**Aim**
Pull every line of text from the entries below word for word, leaving out the pictures.

**Saved items from a collection**
-*-
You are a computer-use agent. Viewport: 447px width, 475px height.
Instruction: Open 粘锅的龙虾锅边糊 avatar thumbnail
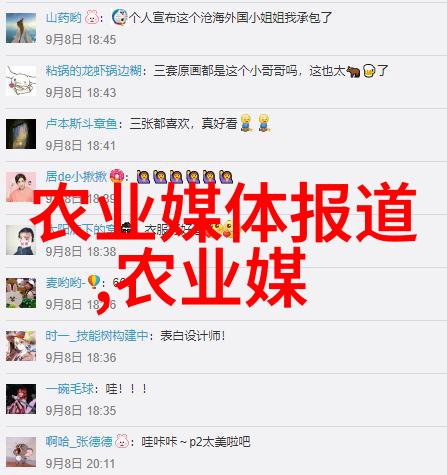tap(21, 81)
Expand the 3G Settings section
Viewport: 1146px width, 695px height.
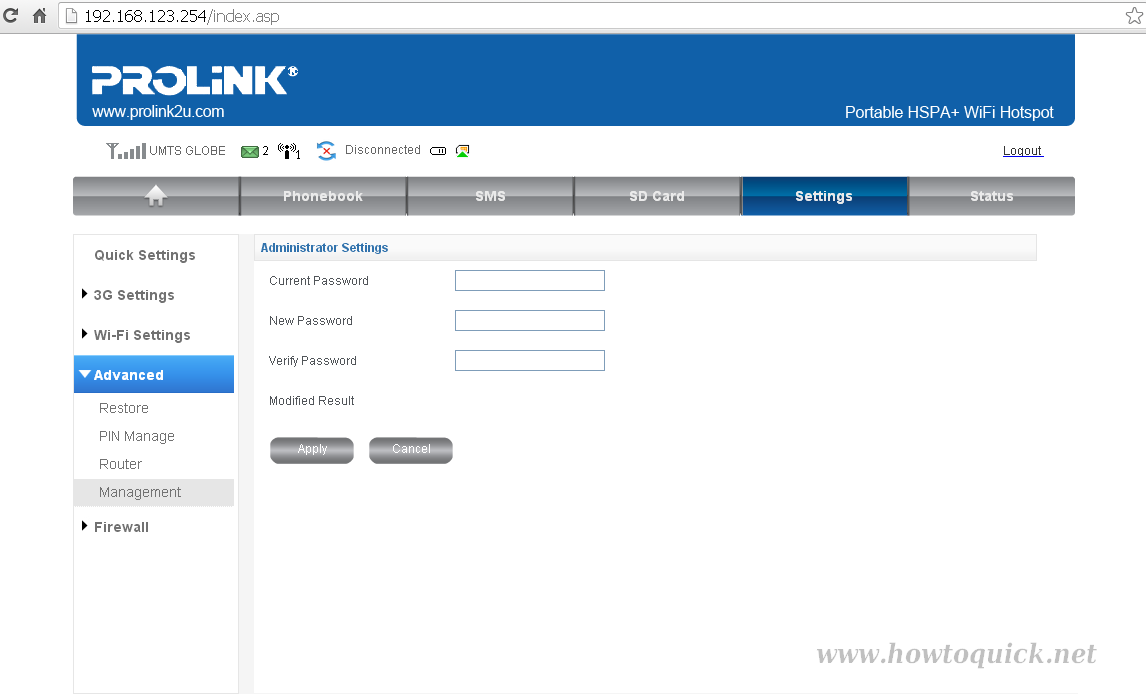pyautogui.click(x=132, y=295)
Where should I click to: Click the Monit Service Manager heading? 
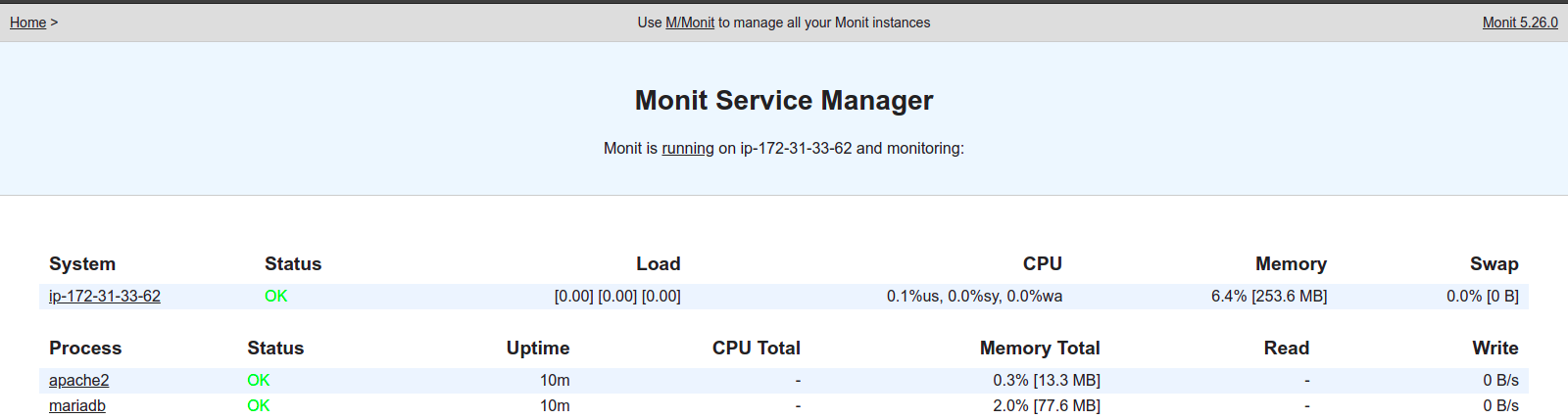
-*-
**The output**
You are a computer-use agent. Viewport: 447px width, 475px height.
Instruction: Open 粘锅的龙虾锅边糊 avatar thumbnail
tap(21, 81)
Expand the 3G Settings section
Viewport: 1146px width, 695px height.
pyautogui.click(x=132, y=295)
Where should I click to: Click the Monit Service Manager heading? 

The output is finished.